Changing stroke rehab and research worldwide now.Time is Brain! trillions and trillions of neurons that DIE each day because there are NO effective hyperacute therapies besides tPA(only 12% effective). I have 523 posts on hyperacute therapy, enough for researchers to spend decades proving them out. These are my personal ideas and blog on stroke rehabilitation and stroke research. Do not attempt any of these without checking with your medical provider. Unless you join me in agitating, when you need these therapies they won't be there.

What this blog is for:

My blog is not to help survivors recover, it is to have the 10 million yearly stroke survivors light fires underneath their doctors, stroke hospitals and stroke researchers to get stroke solved. 100% recovery. The stroke medical world is completely failing at that goal, they don't even have it as a goal. Shortly after getting out of the hospital and getting NO information on the process or protocols of stroke rehabilitation and recovery I started searching on the internet and found that no other survivor received useful information. This is an attempt to cover all stroke rehabilitation information that should be readily available to survivors so they can talk with informed knowledge to their medical staff. It lays out what needs to be done to get stroke survivors closer to 100% recovery. It's quite disgusting that this information is not available from every stroke association and doctors group.

Wednesday, March 11, 2015

A killer combination: When stress and depression turn deadly

While this is for heart disease I'm sure we could find similar rates post stroke if we had anything resembling a great stroke association that would research the issue. Our stress is from our doctors knowing NOTHING about how to get us 100% recovered. PTSD is 23% for survivors. Depression is around 33% for survivors.

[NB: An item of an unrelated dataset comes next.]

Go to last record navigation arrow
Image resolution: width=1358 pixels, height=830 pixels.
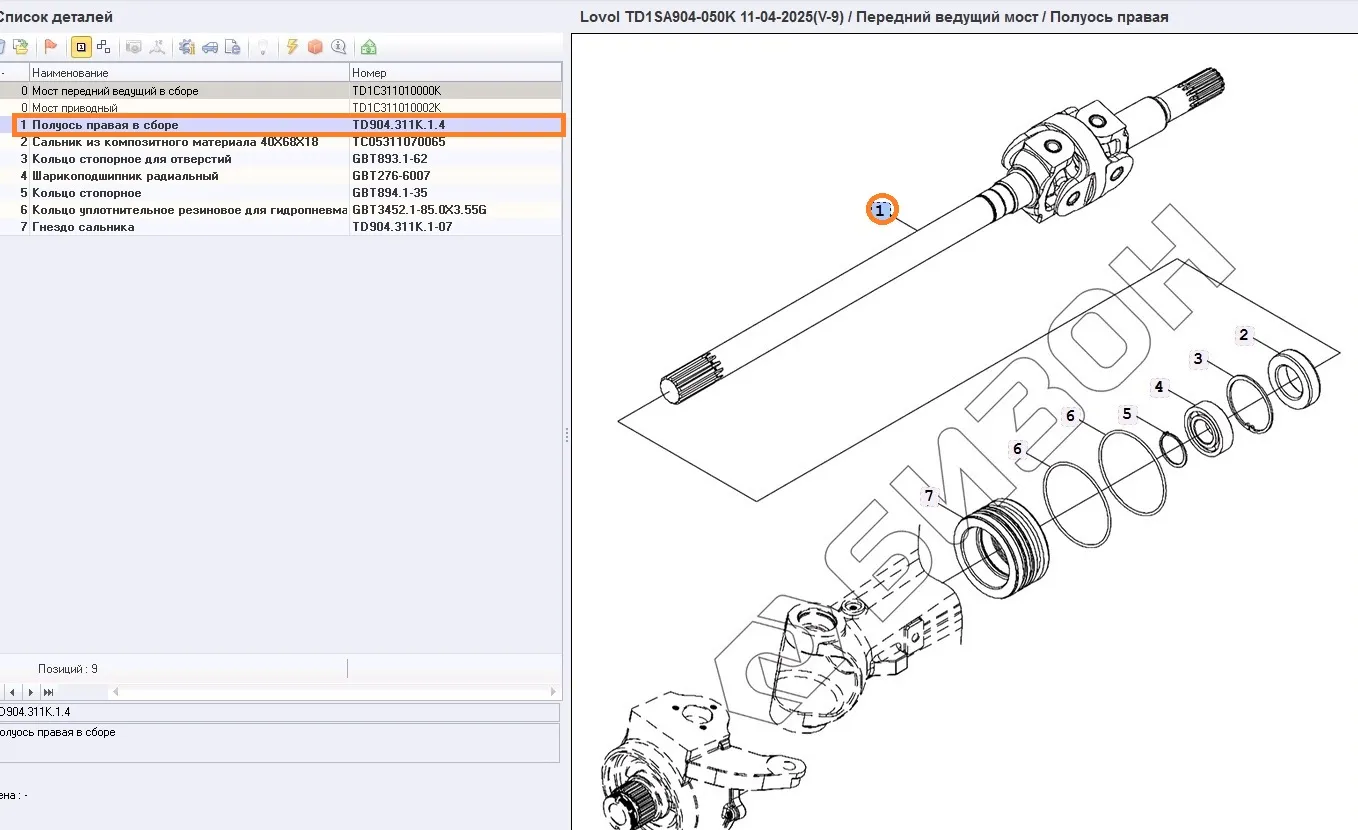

http://www.cbsnews.com/news/a-killer-combination-when-stress-and-depression-turn-deadly/

Heart disease, depression and stress can be a deadly combination, a new study finds.
Researchers looking at the effect of significant stress and deep depression on nearly 4,500 patients with heart disease called the pairing a "psychosocial perfect storm."
"The combination of high stress and high depression symptoms may be particularly harmful for adults with heart disease during an early vulnerability period," said lead researcher Carmela Alcantara, an associate research scientist at Columbia University Medical Center in New York City.
"We found that those who reported both high stress and high depression were 48 percent more likely than those with low stress and low depression to have another heart attack or die in the first 2.5 years of follow-up," she said.
Longer follow-up did not show a significant association, however.
People with both stress and depression were likely to report recent crying spells, and feeling they face overwhelming difficulties and can't handle personal problems.
Behavioral treatments, perhaps including therapy and exercise, might reduce their odds for death or heart attack in the near future, Alcantara said.
High stress alone, or depression alone, did not increase the risk of another heart attack or death, she said.
For the report, published March 10 online in the journal Circulation, Alcantara and colleagues collected data on 4,487 heart disease patients, aged 45 and older, enrolled in the Reasons for Geographic and Racial Differences in Stroke study.
Participants were interviewed in their homes and asked how often during the past week they felt depressed, lonely or sad, or had crying spells. They were also asked how often they felt unable to control important things in their lives, felt overwhelmed, felt confidence in their ability to handle personal problems and felt things were going their way during the past month.
Over an average six years of follow-up, 1,337 participants died or had a heart attack, the researchers found. The risk was 48 percent higher for those with stress and serious depression than those not feeling emotionally drained, but only for the first 2.5 years.
Dr. Gregg Fonarow, a professor of cardiology at the University of California, Los Angeles, cautioned that this study only found an association, and did not prove that high levels of stress or depression caused heart attacks or deaths.
"Depression and stress have previously been found to be associated with the development of heart disease as well as fatal and nonfatal heart attacks and strokes in men and women already suffering from heart disease," he said.
This study, however, was not able to find a cause-and-effect relationship between heart disease, stress and depression, and an increased risk for heart attack or death, he said.